Rivera was either adapting what he saw as a good idea, or trying to help save the Florida law before it gets overturned in the courts as have similar provisions before it  (Governor Scott himself predicted the law would get caught up in litigation, as it now has) by making the Florida law federal policy. 

All of this naturally raises questions around whether and when the United States (or its states) should have the right to discriminate against foreign companies because of whom else they choose to do business with.  Where is the balance between addressing our humanitarian concerns and ensuring that our respomses don't invite unfair discrimination against American companies, a concern raised by President George W. Bush's former Undersecretary of Commerce, Tony Villamil, himself a Cuban American.  The Florida Chamber of Commerce also worries the law may directly impact investment in the state by two key countries, Canada and Brazil, which each have significant ties to Cuba as well. 

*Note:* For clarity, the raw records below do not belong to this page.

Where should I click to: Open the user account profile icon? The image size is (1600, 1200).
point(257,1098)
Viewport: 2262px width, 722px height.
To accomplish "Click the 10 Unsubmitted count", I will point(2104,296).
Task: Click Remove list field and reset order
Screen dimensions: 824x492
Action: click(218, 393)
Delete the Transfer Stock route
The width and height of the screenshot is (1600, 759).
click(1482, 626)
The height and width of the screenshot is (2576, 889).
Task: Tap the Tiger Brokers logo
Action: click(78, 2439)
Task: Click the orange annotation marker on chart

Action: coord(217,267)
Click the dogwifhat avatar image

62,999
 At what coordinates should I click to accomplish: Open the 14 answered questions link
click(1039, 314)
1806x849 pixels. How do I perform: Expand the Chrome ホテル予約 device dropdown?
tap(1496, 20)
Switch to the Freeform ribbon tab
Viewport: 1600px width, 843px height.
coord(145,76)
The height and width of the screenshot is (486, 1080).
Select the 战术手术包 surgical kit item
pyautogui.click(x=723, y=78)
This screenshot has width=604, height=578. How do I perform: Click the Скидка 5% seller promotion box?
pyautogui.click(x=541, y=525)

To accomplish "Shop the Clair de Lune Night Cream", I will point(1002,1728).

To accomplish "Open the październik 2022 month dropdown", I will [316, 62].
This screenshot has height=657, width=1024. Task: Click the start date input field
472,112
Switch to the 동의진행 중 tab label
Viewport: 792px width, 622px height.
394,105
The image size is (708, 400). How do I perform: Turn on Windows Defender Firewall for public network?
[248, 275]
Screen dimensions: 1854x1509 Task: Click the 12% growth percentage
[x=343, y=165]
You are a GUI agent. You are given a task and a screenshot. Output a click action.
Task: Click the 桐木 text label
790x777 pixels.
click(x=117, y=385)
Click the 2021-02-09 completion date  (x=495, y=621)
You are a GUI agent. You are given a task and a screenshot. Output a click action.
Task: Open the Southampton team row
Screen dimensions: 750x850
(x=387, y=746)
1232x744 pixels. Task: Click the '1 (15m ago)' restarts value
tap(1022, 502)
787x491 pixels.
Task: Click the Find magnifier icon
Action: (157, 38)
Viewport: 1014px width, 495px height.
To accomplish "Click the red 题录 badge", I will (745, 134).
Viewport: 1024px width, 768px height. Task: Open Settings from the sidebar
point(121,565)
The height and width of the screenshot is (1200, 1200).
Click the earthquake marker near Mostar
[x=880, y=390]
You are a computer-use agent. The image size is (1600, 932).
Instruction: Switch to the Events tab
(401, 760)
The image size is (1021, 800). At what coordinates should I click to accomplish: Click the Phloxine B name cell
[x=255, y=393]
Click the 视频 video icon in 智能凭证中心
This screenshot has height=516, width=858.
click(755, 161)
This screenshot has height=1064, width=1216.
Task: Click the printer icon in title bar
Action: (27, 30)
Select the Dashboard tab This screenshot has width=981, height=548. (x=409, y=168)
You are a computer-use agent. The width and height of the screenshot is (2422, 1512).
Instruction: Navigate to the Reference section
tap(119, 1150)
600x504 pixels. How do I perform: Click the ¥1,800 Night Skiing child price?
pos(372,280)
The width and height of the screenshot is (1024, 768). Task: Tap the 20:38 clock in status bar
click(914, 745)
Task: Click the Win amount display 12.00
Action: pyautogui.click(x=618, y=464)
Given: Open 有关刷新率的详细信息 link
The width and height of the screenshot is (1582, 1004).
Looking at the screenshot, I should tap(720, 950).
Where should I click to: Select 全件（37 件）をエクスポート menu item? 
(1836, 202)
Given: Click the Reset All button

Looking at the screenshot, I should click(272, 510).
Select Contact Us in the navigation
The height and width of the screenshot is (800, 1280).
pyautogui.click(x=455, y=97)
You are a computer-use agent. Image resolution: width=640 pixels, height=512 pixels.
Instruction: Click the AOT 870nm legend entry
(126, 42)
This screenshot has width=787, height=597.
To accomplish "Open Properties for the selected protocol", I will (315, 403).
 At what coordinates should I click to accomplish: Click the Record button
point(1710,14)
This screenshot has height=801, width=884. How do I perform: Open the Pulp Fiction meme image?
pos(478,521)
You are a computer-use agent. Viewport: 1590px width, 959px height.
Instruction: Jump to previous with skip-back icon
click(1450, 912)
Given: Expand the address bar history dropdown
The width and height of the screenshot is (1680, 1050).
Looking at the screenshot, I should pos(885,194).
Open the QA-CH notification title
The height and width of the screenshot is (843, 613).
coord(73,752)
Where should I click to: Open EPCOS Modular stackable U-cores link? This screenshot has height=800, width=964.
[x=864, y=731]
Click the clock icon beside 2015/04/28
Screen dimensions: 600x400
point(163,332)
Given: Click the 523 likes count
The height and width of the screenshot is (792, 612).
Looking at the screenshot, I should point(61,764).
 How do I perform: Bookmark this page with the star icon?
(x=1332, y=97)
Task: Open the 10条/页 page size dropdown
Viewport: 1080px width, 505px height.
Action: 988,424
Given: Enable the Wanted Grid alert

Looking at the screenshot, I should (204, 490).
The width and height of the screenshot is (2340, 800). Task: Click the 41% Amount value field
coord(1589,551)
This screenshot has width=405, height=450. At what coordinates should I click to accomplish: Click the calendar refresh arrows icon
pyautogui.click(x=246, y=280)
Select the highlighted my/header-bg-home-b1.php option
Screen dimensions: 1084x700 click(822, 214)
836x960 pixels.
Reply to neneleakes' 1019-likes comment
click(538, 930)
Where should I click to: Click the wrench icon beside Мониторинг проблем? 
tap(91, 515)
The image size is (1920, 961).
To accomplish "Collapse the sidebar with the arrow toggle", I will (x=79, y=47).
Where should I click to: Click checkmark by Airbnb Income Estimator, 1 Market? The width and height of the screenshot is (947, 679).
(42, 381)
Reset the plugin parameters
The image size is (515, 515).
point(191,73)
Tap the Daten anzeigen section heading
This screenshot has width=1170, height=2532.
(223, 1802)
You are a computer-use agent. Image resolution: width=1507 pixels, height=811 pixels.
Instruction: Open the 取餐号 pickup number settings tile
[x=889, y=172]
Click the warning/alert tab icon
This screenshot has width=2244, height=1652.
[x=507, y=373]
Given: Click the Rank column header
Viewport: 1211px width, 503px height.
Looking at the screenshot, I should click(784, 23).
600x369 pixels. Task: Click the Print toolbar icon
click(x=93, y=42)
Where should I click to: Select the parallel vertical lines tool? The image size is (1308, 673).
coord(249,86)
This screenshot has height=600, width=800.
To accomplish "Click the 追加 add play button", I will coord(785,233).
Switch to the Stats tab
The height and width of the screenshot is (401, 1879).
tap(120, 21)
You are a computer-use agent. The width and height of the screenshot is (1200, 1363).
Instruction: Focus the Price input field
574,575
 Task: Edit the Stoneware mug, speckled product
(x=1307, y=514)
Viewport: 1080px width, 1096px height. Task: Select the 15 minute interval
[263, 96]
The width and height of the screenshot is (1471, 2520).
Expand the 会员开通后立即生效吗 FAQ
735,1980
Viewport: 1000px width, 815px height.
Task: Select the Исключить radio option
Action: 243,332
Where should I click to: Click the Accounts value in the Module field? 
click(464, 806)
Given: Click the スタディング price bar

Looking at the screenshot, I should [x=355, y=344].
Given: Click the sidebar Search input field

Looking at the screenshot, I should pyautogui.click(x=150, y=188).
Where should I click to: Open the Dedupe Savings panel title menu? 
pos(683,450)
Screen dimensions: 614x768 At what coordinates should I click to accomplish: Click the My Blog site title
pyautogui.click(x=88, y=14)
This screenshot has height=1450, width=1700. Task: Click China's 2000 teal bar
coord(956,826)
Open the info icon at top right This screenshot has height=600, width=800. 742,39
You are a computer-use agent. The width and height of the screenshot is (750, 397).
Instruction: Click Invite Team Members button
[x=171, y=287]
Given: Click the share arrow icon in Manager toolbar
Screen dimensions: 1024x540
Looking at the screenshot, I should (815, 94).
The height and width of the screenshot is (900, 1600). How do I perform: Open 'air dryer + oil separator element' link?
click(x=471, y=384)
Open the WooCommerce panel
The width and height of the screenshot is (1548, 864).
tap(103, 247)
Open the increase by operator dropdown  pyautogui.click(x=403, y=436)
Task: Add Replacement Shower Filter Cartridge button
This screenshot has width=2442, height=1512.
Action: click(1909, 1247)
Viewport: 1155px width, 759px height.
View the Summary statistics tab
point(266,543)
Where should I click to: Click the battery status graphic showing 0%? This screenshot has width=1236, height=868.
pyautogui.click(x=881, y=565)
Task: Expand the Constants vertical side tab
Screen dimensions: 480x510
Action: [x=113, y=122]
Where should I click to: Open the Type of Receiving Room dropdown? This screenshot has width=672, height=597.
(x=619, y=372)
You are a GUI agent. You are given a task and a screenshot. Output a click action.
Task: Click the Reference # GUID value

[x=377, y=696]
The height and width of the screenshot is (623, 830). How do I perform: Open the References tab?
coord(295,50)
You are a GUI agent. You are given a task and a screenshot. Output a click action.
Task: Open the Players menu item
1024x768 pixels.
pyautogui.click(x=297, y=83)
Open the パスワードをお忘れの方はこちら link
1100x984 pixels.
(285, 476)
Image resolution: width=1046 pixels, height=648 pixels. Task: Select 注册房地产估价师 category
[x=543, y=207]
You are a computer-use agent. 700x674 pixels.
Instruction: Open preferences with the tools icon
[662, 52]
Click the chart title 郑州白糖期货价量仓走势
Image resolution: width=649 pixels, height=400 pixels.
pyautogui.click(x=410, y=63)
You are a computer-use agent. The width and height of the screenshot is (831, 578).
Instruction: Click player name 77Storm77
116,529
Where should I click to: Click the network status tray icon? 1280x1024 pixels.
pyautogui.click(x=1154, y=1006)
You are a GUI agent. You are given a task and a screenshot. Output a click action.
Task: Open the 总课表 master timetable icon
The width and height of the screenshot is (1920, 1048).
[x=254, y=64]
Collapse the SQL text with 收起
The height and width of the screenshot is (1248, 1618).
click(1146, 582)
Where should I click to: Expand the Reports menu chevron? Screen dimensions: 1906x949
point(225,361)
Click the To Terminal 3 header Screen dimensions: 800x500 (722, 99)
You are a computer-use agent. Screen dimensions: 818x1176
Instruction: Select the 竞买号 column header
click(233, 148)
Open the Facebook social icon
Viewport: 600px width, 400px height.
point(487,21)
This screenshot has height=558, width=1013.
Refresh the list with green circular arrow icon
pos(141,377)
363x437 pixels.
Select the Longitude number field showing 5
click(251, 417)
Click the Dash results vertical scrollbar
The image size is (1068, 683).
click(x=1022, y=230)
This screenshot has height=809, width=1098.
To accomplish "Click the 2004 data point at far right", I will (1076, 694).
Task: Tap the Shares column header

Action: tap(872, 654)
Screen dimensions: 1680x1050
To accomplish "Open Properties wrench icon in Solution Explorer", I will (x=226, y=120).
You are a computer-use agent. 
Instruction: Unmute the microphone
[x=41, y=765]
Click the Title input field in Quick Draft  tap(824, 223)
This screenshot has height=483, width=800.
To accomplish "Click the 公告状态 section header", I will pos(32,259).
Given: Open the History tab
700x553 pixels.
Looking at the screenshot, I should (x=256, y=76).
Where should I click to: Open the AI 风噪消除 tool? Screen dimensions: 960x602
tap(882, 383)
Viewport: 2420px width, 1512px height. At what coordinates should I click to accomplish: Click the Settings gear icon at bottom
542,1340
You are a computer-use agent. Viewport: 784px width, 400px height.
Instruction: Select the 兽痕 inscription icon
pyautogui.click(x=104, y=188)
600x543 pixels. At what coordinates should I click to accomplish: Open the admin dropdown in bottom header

What is the definition of a bad actor deserving such treatment and can anyone get it recognized by the World Trade Organization?  Does anyone honestly believe that the basis of Rivera's proposed sanctions, the State Department's list of State Sponsors of Terrorism, to be transparent, complete and credible?   Hitting the terrorists sounds great on paper, until you learn that for more than 15 years, the State Department's rationale for including Cuba on its list has actually read more like a rationale for removing it than for continuing to include it.

The U.S. embargo of Cuba is unquestionably outmoded, ineffective and disproportionate to the grievances the United States has against the island - but no one should expect any of that to deter Rivera in his push to reinforce our failed policy.